W większym towarzystwie czują się jak ryby w wodzie
Nie tylko ludzie nie lubią samotności. W większych grupach wolą też żyć rybki akwariowe - tak wykazały najnowsze badania, o czym informuje serwis internetowy MSNBC.
Pierwsze badania jakości życia rybek akwariowych przeprowadzili naukowcy z Uniwersytetu w Plymouth w Wielkiej Brytanii. Według badaczy, dla naszych rybek akwariowych możemy zrobić wiele, aby były bardziej zadowolone.
- Myślę, że nie tylko powinniśmy utrzymywać je przy życiu, ale powinniśmy dać im szansę na to, by zaczęły zachowywać się tak, jak zachowują się na wolności - mówi prowadząca badania Katherine Sloman.
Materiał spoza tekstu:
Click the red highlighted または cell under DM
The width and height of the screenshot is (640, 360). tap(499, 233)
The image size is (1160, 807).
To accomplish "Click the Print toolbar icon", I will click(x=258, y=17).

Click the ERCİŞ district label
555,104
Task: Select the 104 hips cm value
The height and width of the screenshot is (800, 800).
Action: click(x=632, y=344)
Badacze wzięli pod lupę dwa popularne gatunki rybek akwariowych: bystrzyka neonowego i kardynałka chińskiego. Naukowcy nagrywali ich zachowanie, aby ustalić najkorzystniejsze dla nich warunki. Ryby pływały w dziesięciolitrowym akwarium same, we dwie lub w grupie po pięć lub dziesięć osobników.
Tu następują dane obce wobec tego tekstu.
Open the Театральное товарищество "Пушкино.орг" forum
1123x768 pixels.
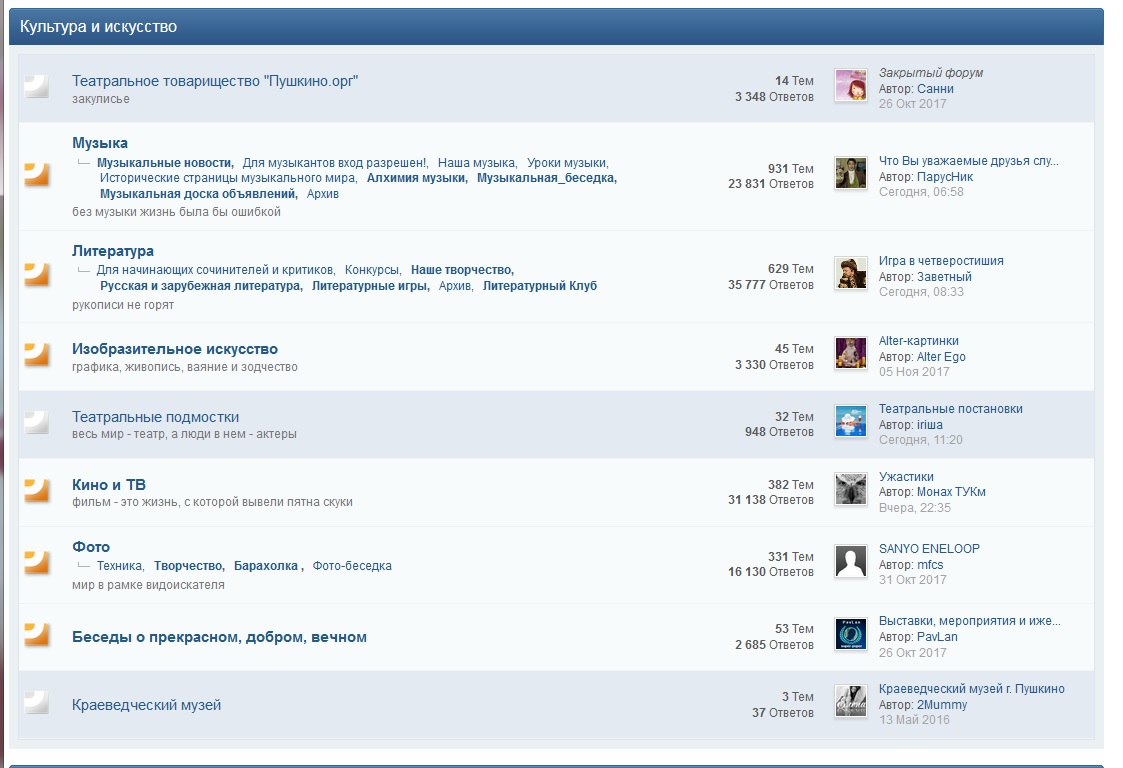click(215, 81)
Po dwutygodniowych obserwacjach naukowcy doszli do wniosku, że rybkom najlepiej żyje się w grupach liczących co najmniej 10 osobników. Są wtedy mniej agresywne, mniej nerwowe, a zdarza się nawet, że tworzą ławice - podobnie jak na wolności. Badacze radzą zatem, aby właściciele bystrzyka neonowego czy kardynałka chińskiego zatroszczyli się o jego samopoczucie i dostarczyli mu kilku kompanów.
- Jeżeli rybki walczą ze sobą, problem może rozwiązać nie tyle rozdzielenie ich, co wpuszczenie do akwarium paru dodatkowych rybek - twierdzi Tony Farrell z Uniwersytetu British Columbia.
Według Katherine Sloman jest to początek drogi do zrozumienia ryb. Wiele kwestii wciąż pozostaje tajemnicą. W najbliższej przyszłości Sloman zamierza zbadać zachowania innych gatunków, a także sytuację, gdy kilka różnych gatunków zamieszkuje jedno akwarium.
- To dopiero wierzchołek góry lodowej. Trzeba przeprowadzić wiele badań, by ustalić, ile rybek najlepiej umieszczać razem w akwarium, by stworzyć im najlepsze warunki - mówi badaczka.